> **What to work on**
Convert every line of the material below into a JSON list of strings, one string per line, leaving out blank lines.

> **Data rows**

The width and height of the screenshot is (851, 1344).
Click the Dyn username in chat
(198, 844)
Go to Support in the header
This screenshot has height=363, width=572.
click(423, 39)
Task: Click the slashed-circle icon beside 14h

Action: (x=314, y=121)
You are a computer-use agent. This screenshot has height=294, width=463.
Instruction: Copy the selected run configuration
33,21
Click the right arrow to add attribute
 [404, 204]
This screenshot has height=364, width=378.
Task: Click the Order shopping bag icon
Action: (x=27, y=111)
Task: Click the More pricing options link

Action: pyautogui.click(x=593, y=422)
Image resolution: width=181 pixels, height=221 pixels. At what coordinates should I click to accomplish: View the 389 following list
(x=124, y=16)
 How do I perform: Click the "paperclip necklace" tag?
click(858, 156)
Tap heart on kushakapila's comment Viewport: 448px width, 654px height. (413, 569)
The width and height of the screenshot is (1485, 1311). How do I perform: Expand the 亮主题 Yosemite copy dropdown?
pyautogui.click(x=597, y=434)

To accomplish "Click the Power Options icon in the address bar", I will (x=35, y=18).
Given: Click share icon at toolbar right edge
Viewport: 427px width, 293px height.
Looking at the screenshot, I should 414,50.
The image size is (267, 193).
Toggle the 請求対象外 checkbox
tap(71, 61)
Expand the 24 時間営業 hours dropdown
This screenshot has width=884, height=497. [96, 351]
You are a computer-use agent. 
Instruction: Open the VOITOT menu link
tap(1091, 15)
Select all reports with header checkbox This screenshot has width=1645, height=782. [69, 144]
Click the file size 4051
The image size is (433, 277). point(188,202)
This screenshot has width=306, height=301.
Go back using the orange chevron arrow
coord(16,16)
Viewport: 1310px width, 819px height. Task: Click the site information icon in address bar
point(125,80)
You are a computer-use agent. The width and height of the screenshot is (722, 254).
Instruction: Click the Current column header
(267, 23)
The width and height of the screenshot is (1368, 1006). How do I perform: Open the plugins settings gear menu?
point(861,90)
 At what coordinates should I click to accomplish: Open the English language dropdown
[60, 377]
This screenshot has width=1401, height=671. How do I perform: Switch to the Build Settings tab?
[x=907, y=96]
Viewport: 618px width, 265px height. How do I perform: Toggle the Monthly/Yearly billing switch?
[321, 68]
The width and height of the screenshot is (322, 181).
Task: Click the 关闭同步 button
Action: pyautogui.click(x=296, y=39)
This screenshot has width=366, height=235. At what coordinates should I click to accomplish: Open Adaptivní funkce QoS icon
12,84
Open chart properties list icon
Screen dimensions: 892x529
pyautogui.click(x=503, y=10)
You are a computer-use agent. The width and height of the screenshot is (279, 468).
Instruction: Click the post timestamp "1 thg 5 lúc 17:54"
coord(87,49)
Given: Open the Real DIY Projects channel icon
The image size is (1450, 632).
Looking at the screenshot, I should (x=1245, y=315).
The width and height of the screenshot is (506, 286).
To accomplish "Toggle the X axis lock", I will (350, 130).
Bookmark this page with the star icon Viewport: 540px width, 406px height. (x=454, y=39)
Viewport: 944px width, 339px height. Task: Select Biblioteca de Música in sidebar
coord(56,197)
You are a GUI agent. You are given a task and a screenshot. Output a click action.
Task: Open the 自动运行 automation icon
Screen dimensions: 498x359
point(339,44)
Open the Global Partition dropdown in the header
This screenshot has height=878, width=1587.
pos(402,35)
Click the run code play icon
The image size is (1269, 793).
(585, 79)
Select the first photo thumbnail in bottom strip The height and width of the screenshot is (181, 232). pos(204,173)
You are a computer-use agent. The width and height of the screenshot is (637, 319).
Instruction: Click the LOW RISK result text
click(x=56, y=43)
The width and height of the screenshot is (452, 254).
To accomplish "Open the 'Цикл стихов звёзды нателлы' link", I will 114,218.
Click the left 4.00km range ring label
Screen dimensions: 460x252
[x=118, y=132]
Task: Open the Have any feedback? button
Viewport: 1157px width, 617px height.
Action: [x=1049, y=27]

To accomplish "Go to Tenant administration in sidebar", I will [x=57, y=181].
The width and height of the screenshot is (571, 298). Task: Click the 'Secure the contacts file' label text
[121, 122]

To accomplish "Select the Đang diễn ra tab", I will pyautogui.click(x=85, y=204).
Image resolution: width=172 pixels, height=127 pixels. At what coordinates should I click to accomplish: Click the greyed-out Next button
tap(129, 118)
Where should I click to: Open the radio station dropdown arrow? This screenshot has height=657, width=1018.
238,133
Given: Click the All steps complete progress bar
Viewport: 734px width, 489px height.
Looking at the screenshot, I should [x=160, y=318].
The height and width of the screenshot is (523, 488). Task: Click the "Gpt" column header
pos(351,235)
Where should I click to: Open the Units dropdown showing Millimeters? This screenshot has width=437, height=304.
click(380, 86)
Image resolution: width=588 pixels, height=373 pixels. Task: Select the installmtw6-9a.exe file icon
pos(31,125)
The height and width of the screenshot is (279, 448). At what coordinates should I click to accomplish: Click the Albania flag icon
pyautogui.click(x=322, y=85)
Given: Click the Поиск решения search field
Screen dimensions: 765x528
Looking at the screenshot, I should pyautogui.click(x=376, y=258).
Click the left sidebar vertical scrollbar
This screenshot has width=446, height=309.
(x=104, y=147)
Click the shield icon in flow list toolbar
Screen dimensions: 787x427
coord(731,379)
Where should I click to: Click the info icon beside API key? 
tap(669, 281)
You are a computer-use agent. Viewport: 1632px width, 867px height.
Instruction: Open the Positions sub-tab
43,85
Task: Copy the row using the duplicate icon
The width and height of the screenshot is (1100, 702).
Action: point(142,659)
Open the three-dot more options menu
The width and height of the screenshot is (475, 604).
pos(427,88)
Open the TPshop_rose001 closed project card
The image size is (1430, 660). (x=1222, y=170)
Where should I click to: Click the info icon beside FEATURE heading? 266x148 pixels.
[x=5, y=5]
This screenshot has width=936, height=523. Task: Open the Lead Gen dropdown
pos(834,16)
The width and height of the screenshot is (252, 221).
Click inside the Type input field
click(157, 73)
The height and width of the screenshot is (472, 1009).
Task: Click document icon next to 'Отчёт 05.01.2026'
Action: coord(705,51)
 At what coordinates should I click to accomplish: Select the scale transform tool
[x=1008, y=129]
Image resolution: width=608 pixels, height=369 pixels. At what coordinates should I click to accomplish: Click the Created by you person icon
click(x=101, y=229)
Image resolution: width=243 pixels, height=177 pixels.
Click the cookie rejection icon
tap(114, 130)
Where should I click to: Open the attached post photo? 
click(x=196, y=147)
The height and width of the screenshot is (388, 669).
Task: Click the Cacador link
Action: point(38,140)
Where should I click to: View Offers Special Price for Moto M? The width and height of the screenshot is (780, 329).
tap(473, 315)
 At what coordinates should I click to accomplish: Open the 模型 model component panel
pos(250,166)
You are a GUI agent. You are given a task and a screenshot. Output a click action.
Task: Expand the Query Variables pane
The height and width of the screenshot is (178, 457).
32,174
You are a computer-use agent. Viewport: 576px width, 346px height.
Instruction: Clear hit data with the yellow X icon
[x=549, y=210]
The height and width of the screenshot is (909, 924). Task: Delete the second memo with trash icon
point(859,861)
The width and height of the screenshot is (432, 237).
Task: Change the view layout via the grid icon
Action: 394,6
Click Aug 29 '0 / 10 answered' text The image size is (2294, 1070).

> **Solution for this problem**
[
  "The width and height of the screenshot is (851, 1344).",
  "Click the Dyn username in chat",
  "(198, 844)",
  "Go to Support in the header",
  "This screenshot has height=363, width=572.",
  "click(423, 39)",
  "Task: Click the slashed-circle icon beside 14h",
  "Action: (x=314, y=121)",
  "You are a computer-use agent. This screenshot has height=294, width=463.",
  "Instruction: Copy the selected run configuration",
  "33,21",
  "Click the right arrow to add attribute",
  " [404, 204]",
  "This screenshot has height=364, width=378.",
  "Task: Click the Order shopping bag icon",
  "Action: (x=27, y=111)",
  "Task: Click the More pricing options link",
  "Action: pyautogui.click(x=593, y=422)",
  "Image resolution: width=181 pixels, height=221 pixels. At what coordinates should I click to accomplish: View the 389 following list",
  "(x=124, y=16)",
  " How do I perform: Click the \"paperclip necklace\" tag?",
  "click(858, 156)",
  "Tap heart on kushakapila's comment Viewport: 448px width, 654px height. (413, 569)",
  "The width and height of the screenshot is (1485, 1311). How do I perform: Expand the 亮主题 Yosemite copy dropdown?",
  "pyautogui.click(x=597, y=434)",
  "To accomplish \"Click the Power Options icon in the address bar\", I will (x=35, y=18).",
  "Given: Click share icon at toolbar right edge",
  "Viewport: 427px width, 293px height.",
  "Looking at the screenshot, I should 414,50.",
  "The image size is (267, 193).",
  "Toggle the 請求対象外 checkbox",
  "tap(71, 61)",
  "Expand the 24 時間営業 hours dropdown",
  "This screenshot has width=884, height=497. [96, 351]",
  "You are a computer-use agent. ",
  "Instruction: Open the VOITOT menu link",
  "tap(1091, 15)",
  "Select all reports with header checkbox This screenshot has width=1645, height=782. [69, 144]",
  "Click the file size 4051",
  "The image size is (433, 277). point(188,202)",
  "This screenshot has width=306, height=301.",
  "Go back using the orange chevron arrow",
  "coord(16,16)",
  "Viewport: 1310px width, 819px height. Task: Click the site information icon in address bar",
  "point(125,80)",
  "You are a computer-use agent. The width and height of the screenshot is (722, 254).",
  "Instruction: Click the Current column header",
  "(267, 23)",
  "The width and height of the screenshot is (1368, 1006). How do I perform: Open the plugins settings gear menu?",
  "point(861,90)",
  " At what coordinates should I click to accomplish: Open the English language dropdown",
  "[60, 377]",
  "This screenshot has width=1401, height=671. How do I perform: Switch to the Build Settings tab?",
  "[x=907, y=96]",
  "Viewport: 618px width, 265px height. How do I perform: Toggle the Monthly/Yearly billing switch?",
  "[321, 68]",
  "The width and height of the screenshot is (322, 181).",
  "Task: Click the 关闭同步 button",
  "Action: pyautogui.click(x=296, y=39)",
  "This screenshot has width=366, height=235. At what coordinates should I click to accomplish: Open Adaptivní funkce QoS icon",
  "12,84",
  "Open chart properties list icon",
  "Screen dimensions: 892x529",
  "pyautogui.click(x=503, y=10)",
  "You are a computer-use agent. The width and height of the screenshot is (279, 468).",
  "Instruction: Click the post timestamp \"1 thg 5 lúc 17:54\"",
  "coord(87,49)",
  "Given: Open the Real DIY Projects channel icon",
  "The image size is (1450, 632).",
  "Looking at the screenshot, I should (x=1245, y=315).",
  "The width and height of the screenshot is (506, 286).",
  "To accomplish \"Toggle the X axis lock\", I will (350, 130).",
  "Bookmark this page with the star icon Viewport: 540px width, 406px height. (x=454, y=39)",
  "Viewport: 944px width, 339px height. Task: Select Biblioteca de Música in sidebar",
  "coord(56,197)",
  "You are a GUI agent. You are given a task and a screenshot. Output a click action.",
  "Task: Open the 自动运行 automation icon",
  "Screen dimensions: 498x359",
  "point(339,44)",
  "Open the Global Partition dropdown in the header",
  "This screenshot has height=878, width=1587.",
  "pos(402,35)",
  "Click the run code play icon",
  "The image size is (1269, 793).",
  "(585, 79)",
  "Select the first photo thumbnail in bottom strip The height and width of the screenshot is (181, 232). pos(204,173)",
  "You are a computer-use agent. The width and height of the screenshot is (637, 319).",
  "Instruction: Click the LOW RISK result text",
  "click(x=56, y=43)",
  "The width and height of the screenshot is (452, 254).",
  "To accomplish \"Open the 'Цикл стихов звёзды нателлы' link\", I will 114,218.",
  "Click the left 4.00km range ring label",
  "Screen dimensions: 460x252",
  "[x=118, y=132]",
  "Task: Open the Have any feedback? button",
  "Viewport: 1157px width, 617px height.",
  "Action: [x=1049, y=27]",
  "To accomplish \"Go to Tenant administration in sidebar\", I will [x=57, y=181].",
  "The width and height of the screenshot is (571, 298). Task: Click the 'Secure the contacts file' label text",
  "[121, 122]",
  "To accomplish \"Select the Đang diễn ra tab\", I will pyautogui.click(x=85, y=204).",
  "Image resolution: width=172 pixels, height=127 pixels. At what coordinates should I click to accomplish: Click the greyed-out Next button",
  "tap(129, 118)",
  "Where should I click to: Open the radio station dropdown arrow? This screenshot has height=657, width=1018.",
  "238,133",
  "Given: Click the All steps complete progress bar",
  "Viewport: 734px width, 489px height.",
  "Looking at the screenshot, I should [x=160, y=318].",
  "The height and width of the screenshot is (523, 488). Task: Click the \"Gpt\" column header",
  "pos(351,235)",
  "Where should I click to: Open the Units dropdown showing Millimeters? This screenshot has width=437, height=304.",
  "click(380, 86)",
  "Image resolution: width=588 pixels, height=373 pixels. Task: Select the installmtw6-9a.exe file icon",
  "pos(31,125)",
  "The height and width of the screenshot is (279, 448). At what coordinates should I click to accomplish: Click the Albania flag icon",
  "pyautogui.click(x=322, y=85)",
  "Given: Click the Поиск решения search field",
  "Screen dimensions: 765x528",
  "Looking at the screenshot, I should pyautogui.click(x=376, y=258).",
  "Click the left sidebar vertical scrollbar",
  "This screenshot has width=446, height=309.",
  "(x=104, y=147)",
  "Click the shield icon in flow list toolbar",
  "Screen dimensions: 787x427",
  "coord(731,379)",
  "Where should I click to: Click the info icon beside API key? ",
  "tap(669, 281)",
  "You are a computer-use agent. Viewport: 1632px width, 867px height.",
  "Instruction: Open the Positions sub-tab",
  "43,85",
  "Task: Copy the row using the duplicate icon",
  "The width and height of the screenshot is (1100, 702).",
  "Action: point(142,659)",
  "Open the three-dot more options menu",
  "The width and height of the screenshot is (475, 604).",
  "pos(427,88)",
  "Open the TPshop_rose001 closed project card",
  "The image size is (1430, 660). (x=1222, y=170)",
  "Where should I click to: Click the info icon beside FEATURE heading? 266x148 pixels.",
  "[x=5, y=5]",
  "This screenshot has width=936, height=523. Task: Open the Lead Gen dropdown",
  "pos(834,16)",
  "The width and height of the screenshot is (252, 221).",
  "Click inside the Type input field",
  "click(157, 73)",
  "The height and width of the screenshot is (472, 1009).",
  "Task: Click document icon next to 'Отчёт 05.01.2026'",
  "Action: coord(705,51)",
  " At what coordinates should I click to accomplish: Select the scale transform tool",
  "[x=1008, y=129]",
  "Image resolution: width=608 pixels, height=369 pixels. At what coordinates should I click to accomplish: Click the Created by you person icon",
  "click(x=101, y=229)",
  "Image resolution: width=243 pixels, height=177 pixels.",
  "Click the cookie rejection icon",
  "tap(114, 130)",
  "Where should I click to: Open the attached post photo? ",
  "click(x=196, y=147)",
  "The height and width of the screenshot is (388, 669).",
  "Task: Click the Cacador link",
  "Action: point(38,140)",
  "Where should I click to: View Offers Special Price for Moto M? The width and height of the screenshot is (780, 329).",
  "tap(473, 315)",
  " At what coordinates should I click to accomplish: Open the 模型 model component panel",
  "pos(250,166)",
  "You are a GUI agent. You are given a task and a screenshot. Output a click action.",
  "Task: Expand the Query Variables pane",
  "The height and width of the screenshot is (178, 457).",
  "32,174",
  "You are a computer-use agent. Viewport: 576px width, 346px height.",
  "Instruction: Clear hit data with the yellow X icon",
  "[x=549, y=210]",
  "The height and width of the screenshot is (909, 924). Task: Delete the second memo with trash icon",
  "point(859,861)",
  "The width and height of the screenshot is (432, 237).",
  "Task: Change the view layout via the grid icon",
  "Action: 394,6",
  "Click Aug 29 '0 / 10 answered' text The image size is (2294, 1070)."
]